Content starts

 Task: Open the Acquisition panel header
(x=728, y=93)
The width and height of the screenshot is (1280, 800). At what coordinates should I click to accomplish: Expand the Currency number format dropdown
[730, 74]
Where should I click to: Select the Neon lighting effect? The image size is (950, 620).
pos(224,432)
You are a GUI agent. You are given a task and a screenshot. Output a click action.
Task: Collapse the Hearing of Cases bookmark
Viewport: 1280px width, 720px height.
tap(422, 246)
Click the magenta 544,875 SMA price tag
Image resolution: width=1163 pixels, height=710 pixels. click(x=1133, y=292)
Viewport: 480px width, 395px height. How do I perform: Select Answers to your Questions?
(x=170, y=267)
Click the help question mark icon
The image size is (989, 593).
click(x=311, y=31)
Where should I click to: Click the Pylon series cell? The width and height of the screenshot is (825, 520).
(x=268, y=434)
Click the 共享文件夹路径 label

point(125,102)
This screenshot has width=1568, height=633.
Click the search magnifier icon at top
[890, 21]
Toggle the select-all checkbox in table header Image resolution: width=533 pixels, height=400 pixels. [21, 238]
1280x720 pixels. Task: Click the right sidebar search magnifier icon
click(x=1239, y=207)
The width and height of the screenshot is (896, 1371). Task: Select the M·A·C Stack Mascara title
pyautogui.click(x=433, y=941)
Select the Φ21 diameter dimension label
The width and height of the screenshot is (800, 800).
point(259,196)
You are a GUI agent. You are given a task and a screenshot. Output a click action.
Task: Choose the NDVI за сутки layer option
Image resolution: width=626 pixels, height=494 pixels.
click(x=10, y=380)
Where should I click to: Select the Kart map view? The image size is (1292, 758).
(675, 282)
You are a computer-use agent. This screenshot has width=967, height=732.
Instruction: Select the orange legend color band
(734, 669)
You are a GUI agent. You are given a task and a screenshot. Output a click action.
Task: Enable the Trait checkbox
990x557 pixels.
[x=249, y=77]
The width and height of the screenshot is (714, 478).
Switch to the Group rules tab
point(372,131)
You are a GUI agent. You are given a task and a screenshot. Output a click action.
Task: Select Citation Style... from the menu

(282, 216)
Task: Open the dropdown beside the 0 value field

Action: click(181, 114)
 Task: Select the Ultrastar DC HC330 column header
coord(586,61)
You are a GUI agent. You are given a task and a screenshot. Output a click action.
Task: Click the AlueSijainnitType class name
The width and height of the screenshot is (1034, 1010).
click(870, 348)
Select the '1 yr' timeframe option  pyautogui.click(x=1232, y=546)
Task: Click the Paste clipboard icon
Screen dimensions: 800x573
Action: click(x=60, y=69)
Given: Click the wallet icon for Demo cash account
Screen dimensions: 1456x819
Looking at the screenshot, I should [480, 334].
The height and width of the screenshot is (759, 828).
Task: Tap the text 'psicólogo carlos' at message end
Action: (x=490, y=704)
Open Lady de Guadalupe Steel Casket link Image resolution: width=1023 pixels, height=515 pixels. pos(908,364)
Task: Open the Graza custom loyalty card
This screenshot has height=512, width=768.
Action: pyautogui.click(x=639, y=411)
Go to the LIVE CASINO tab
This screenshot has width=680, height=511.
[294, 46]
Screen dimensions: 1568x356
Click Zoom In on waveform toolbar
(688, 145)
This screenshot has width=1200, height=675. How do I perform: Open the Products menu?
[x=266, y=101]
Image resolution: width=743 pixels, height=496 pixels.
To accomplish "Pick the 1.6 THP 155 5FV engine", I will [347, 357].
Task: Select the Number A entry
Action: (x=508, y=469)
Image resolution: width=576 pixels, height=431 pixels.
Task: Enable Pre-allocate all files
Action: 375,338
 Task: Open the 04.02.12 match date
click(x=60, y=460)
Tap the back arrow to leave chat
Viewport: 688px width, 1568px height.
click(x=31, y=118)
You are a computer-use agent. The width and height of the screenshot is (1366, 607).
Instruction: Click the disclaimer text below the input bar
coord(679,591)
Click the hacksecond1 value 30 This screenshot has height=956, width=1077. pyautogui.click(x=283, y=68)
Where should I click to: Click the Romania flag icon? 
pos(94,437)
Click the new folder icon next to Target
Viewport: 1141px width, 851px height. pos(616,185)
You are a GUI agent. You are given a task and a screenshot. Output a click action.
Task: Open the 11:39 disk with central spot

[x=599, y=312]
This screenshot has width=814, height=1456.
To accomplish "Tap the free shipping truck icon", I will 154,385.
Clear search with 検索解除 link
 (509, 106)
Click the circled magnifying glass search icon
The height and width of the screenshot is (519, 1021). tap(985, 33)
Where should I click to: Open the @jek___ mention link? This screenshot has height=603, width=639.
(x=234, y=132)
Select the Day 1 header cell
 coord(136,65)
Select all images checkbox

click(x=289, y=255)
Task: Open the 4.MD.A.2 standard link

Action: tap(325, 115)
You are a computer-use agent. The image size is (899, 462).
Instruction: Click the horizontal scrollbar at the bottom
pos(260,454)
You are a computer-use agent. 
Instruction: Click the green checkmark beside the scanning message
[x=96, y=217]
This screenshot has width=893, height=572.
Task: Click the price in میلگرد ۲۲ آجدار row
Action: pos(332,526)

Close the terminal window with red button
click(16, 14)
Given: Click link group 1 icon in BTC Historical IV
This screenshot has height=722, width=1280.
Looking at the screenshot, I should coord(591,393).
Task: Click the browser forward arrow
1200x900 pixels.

Content ends

*PROBLEM DETAILS*
Every line of the material must be returned exactly as it appears.

*RESULT OF THE EXERCISE*
 Task: Open the Acquisition panel header
(x=728, y=93)
The width and height of the screenshot is (1280, 800). At what coordinates should I click to accomplish: Expand the Currency number format dropdown
[730, 74]
Where should I click to: Select the Neon lighting effect? The image size is (950, 620).
pos(224,432)
You are a GUI agent. You are given a task and a screenshot. Output a click action.
Task: Collapse the Hearing of Cases bookmark
Viewport: 1280px width, 720px height.
tap(422, 246)
Click the magenta 544,875 SMA price tag
Image resolution: width=1163 pixels, height=710 pixels. click(x=1133, y=292)
Viewport: 480px width, 395px height. How do I perform: Select Answers to your Questions?
(x=170, y=267)
Click the help question mark icon
The image size is (989, 593).
click(x=311, y=31)
Where should I click to: Click the Pylon series cell? The width and height of the screenshot is (825, 520).
(x=268, y=434)
Click the 共享文件夹路径 label

point(125,102)
This screenshot has width=1568, height=633.
Click the search magnifier icon at top
[890, 21]
Toggle the select-all checkbox in table header Image resolution: width=533 pixels, height=400 pixels. [21, 238]
1280x720 pixels. Task: Click the right sidebar search magnifier icon
click(x=1239, y=207)
The width and height of the screenshot is (896, 1371). Task: Select the M·A·C Stack Mascara title
pyautogui.click(x=433, y=941)
Select the Φ21 diameter dimension label
The width and height of the screenshot is (800, 800).
point(259,196)
You are a GUI agent. You are given a task and a screenshot. Output a click action.
Task: Choose the NDVI за сутки layer option
Image resolution: width=626 pixels, height=494 pixels.
click(x=10, y=380)
Where should I click to: Select the Kart map view? The image size is (1292, 758).
(675, 282)
You are a computer-use agent. This screenshot has width=967, height=732.
Instruction: Select the orange legend color band
(734, 669)
You are a GUI agent. You are given a task and a screenshot. Output a click action.
Task: Enable the Trait checkbox
990x557 pixels.
[x=249, y=77]
The width and height of the screenshot is (714, 478).
Switch to the Group rules tab
point(372,131)
You are a GUI agent. You are given a task and a screenshot. Output a click action.
Task: Select Citation Style... from the menu

(282, 216)
Task: Open the dropdown beside the 0 value field

Action: click(181, 114)
 Task: Select the Ultrastar DC HC330 column header
coord(586,61)
You are a GUI agent. You are given a task and a screenshot. Output a click action.
Task: Click the AlueSijainnitType class name
The width and height of the screenshot is (1034, 1010).
click(870, 348)
Select the '1 yr' timeframe option  pyautogui.click(x=1232, y=546)
Task: Click the Paste clipboard icon
Screen dimensions: 800x573
Action: click(x=60, y=69)
Given: Click the wallet icon for Demo cash account
Screen dimensions: 1456x819
Looking at the screenshot, I should [480, 334].
The height and width of the screenshot is (759, 828).
Task: Tap the text 'psicólogo carlos' at message end
Action: (x=490, y=704)
Open Lady de Guadalupe Steel Casket link Image resolution: width=1023 pixels, height=515 pixels. pos(908,364)
Task: Open the Graza custom loyalty card
This screenshot has height=512, width=768.
Action: pyautogui.click(x=639, y=411)
Go to the LIVE CASINO tab
This screenshot has width=680, height=511.
[294, 46]
Screen dimensions: 1568x356
Click Zoom In on waveform toolbar
(688, 145)
This screenshot has width=1200, height=675. How do I perform: Open the Products menu?
[x=266, y=101]
Image resolution: width=743 pixels, height=496 pixels.
To accomplish "Pick the 1.6 THP 155 5FV engine", I will [347, 357].
Task: Select the Number A entry
Action: (x=508, y=469)
Image resolution: width=576 pixels, height=431 pixels.
Task: Enable Pre-allocate all files
Action: 375,338
 Task: Open the 04.02.12 match date
click(x=60, y=460)
Tap the back arrow to leave chat
Viewport: 688px width, 1568px height.
click(x=31, y=118)
You are a computer-use agent. The width and height of the screenshot is (1366, 607).
Instruction: Click the disclaimer text below the input bar
coord(679,591)
Click the hacksecond1 value 30 This screenshot has height=956, width=1077. pyautogui.click(x=283, y=68)
Where should I click to: Click the Romania flag icon? 
pos(94,437)
Click the new folder icon next to Target
Viewport: 1141px width, 851px height. pos(616,185)
You are a GUI agent. You are given a task and a screenshot. Output a click action.
Task: Open the 11:39 disk with central spot

[x=599, y=312]
This screenshot has width=814, height=1456.
To accomplish "Tap the free shipping truck icon", I will 154,385.
Clear search with 検索解除 link
 (509, 106)
Click the circled magnifying glass search icon
The height and width of the screenshot is (519, 1021). tap(985, 33)
Where should I click to: Open the @jek___ mention link? This screenshot has height=603, width=639.
(x=234, y=132)
Select the Day 1 header cell
 coord(136,65)
Select all images checkbox

click(x=289, y=255)
Task: Open the 4.MD.A.2 standard link

Action: tap(325, 115)
You are a computer-use agent. The image size is (899, 462).
Instruction: Click the horizontal scrollbar at the bottom
pos(260,454)
You are a computer-use agent. 
Instruction: Click the green checkmark beside the scanning message
[x=96, y=217]
This screenshot has width=893, height=572.
Task: Click the price in میلگرد ۲۲ آجدار row
Action: pos(332,526)

Close the terminal window with red button
click(16, 14)
Given: Click link group 1 icon in BTC Historical IV
This screenshot has height=722, width=1280.
Looking at the screenshot, I should coord(591,393).
Task: Click the browser forward arrow
1200x900 pixels.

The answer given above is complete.